**Task prompt**
Please print each entry below exactly as it reads.

%%

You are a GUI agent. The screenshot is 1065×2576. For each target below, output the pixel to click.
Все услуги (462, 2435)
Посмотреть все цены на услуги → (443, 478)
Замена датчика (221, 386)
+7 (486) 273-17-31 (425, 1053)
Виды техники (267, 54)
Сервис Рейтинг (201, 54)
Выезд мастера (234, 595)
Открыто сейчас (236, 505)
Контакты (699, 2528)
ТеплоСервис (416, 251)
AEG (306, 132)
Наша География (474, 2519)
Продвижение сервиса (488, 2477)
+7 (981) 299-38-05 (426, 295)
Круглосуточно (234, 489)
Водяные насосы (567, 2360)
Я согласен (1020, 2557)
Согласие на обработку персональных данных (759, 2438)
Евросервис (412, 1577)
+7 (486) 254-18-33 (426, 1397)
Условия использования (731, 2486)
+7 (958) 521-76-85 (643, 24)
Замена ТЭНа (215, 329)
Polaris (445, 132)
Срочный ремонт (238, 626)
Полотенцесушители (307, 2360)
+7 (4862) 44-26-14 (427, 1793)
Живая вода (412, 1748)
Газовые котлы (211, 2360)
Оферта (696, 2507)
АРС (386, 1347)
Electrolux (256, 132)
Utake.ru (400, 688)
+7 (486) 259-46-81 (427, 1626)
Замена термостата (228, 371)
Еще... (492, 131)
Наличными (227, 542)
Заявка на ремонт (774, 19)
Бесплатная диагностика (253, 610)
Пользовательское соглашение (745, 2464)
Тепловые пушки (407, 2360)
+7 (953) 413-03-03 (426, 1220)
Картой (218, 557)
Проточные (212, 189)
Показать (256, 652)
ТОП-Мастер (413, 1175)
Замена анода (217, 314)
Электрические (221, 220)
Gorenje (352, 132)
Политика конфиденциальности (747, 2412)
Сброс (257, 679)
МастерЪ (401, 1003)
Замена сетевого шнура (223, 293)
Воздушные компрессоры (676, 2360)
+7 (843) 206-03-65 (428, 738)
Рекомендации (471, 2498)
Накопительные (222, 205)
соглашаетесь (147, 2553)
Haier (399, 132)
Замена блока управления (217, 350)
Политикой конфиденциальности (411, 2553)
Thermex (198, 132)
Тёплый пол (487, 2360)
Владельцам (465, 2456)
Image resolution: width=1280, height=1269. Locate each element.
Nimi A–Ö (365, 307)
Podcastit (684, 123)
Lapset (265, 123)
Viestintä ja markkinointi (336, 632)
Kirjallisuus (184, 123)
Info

%%

**Task output**
You are a GUI agent. The screenshot is 1065×2576. For each target below, output the pixel to click.
Все услуги (462, 2435)
Посмотреть все цены на услуги → (443, 478)
Замена датчика (221, 386)
+7 (486) 273-17-31 (425, 1053)
Виды техники (267, 54)
Сервис Рейтинг (201, 54)
Выезд мастера (234, 595)
Открыто сейчас (236, 505)
Контакты (699, 2528)
ТеплоСервис (416, 251)
AEG (306, 132)
Наша География (474, 2519)
Продвижение сервиса (488, 2477)
+7 (981) 299-38-05 (426, 295)
Круглосуточно (234, 489)
Водяные насосы (567, 2360)
Я согласен (1020, 2557)
Согласие на обработку персональных данных (759, 2438)
Евросервис (412, 1577)
+7 (486) 254-18-33 (426, 1397)
Условия использования (731, 2486)
+7 (958) 521-76-85 (643, 24)
Замена ТЭНа (215, 329)
Polaris (445, 132)
Срочный ремонт (238, 626)
Полотенцесушители (307, 2360)
+7 (4862) 44-26-14 (427, 1793)
Живая вода (412, 1748)
Газовые котлы (211, 2360)
Оферта (696, 2507)
АРС (386, 1347)
Electrolux (256, 132)
Utake.ru (400, 688)
+7 (486) 259-46-81 (427, 1626)
Замена термостата (228, 371)
Еще... (492, 131)
Наличными (227, 542)
Заявка на ремонт (774, 19)
Бесплатная диагностика (253, 610)
Пользовательское соглашение (745, 2464)
Тепловые пушки (407, 2360)
+7 (953) 413-03-03 (426, 1220)
Картой (218, 557)
Проточные (212, 189)
Показать (256, 652)
ТОП-Мастер (413, 1175)
Замена анода (217, 314)
Электрические (221, 220)
Gorenje (352, 132)
Политика конфиденциальности (747, 2412)
Сброс (257, 679)
МастерЪ (401, 1003)
Замена сетевого шнура (223, 293)
Воздушные компрессоры (676, 2360)
+7 (843) 206-03-65 (428, 738)
Рекомендации (471, 2498)
Накопительные (222, 205)
соглашаетесь (147, 2553)
Haier (399, 132)
Замена блока управления (217, 350)
Политикой конфиденциальности (411, 2553)
Thermex (198, 132)
Тёплый пол (487, 2360)
Владельцам (465, 2456)
Image resolution: width=1280, height=1269. Locate each element.
Nimi A–Ö (365, 307)
Podcastit (684, 123)
Lapset (265, 123)
Viestintä ja markkinointi (336, 632)
Kirjallisuus (184, 123)
Info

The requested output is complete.